## SOURCE PASSAGE:
------------------------------

Latvia is the poorest of the Baltic states and, on some measures, has made less progress in tackling corruption. However, it was the fastest-growing EU economy last year and it’s successful EU accession, accompanied by far-reaching reforms, has resulted in a more business-friendly environment that is attracting more occupier and investor interest. Riga is the country’s business and financial hub and dominates the property market. The capital accounts for 50% of retail sales, for example, leaving a wide gap between the capital and secondary cities. Property is high-yielding compared with central Europe, but yields are expected to harden as international investor interest picks up and the risk premium falls.

The retail sector has been the focus of development and international interest and has enjoyed a recent boom, with sales volumes rising 21.3% in 2005. High-profile retailers tend to target central high streets, with activity concentrated on Krasta and the increasingly popular Ulmania, Leilibres and Jurmala. However, limited supply means that shopping centres are attracting more interest.
The number of shopping centres has been gradually increasing, with floorspace now totalling just over 289,00m2. All existing modern schemes are located in Riga, as are the three new schemes expected to be completed this year. Most centres are owned and anchored by the large hypermarket groups that dominate the food market. New supply led to an easing in high street rents last year but rents in the best shopping centres remained stable. Rents in some areas might soften as more floorspace is delivered but yield compression is expected as investor interest grows.

------------------------------

## GOAL A:
Reproduce the passage on Latvian property from "The number of" up to and including "investor interest grows.".
## GOAL B:
Using the passage on Latvian property, answer:
(i) By what percentage did retail sales volumes rise in 2005?
(ii) What share of retail sales does the capital account for?
(iii) Who owns and anchors most shopping centres?

## INFORMATION SHOWN:
------------------------------

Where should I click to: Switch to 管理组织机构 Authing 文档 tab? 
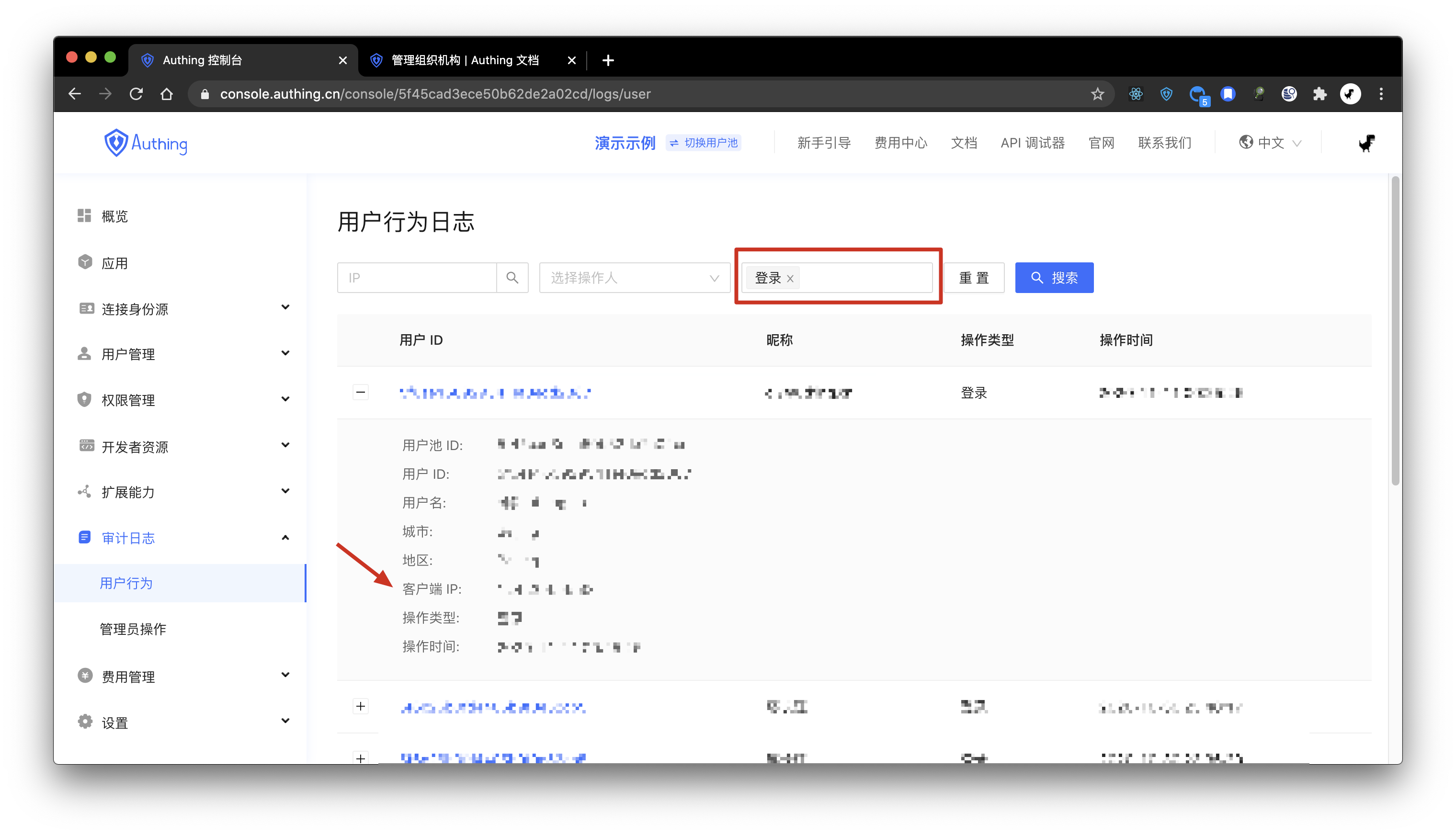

------------------------------

## EXERCISE SOLUTION A:
The number of shopping centres has been gradually increasing, with floorspace now totalling just over 289,00m2. All existing modern schemes are located in Riga, as are the three new schemes expected to be completed this year. Most centres are owned and anchored by the large hypermarket groups that dominate the food market. New supply led to an easing in high street rents last year but rents in the best shopping centres remained stable. Rents in some areas might soften as more floorspace is delivered but yield compression is expected as investor interest grows.

## EXERCISE SOLUTION B:
(i) 21.3%
(ii) 50%
(iii) The large hypermarket groups that dominate the food market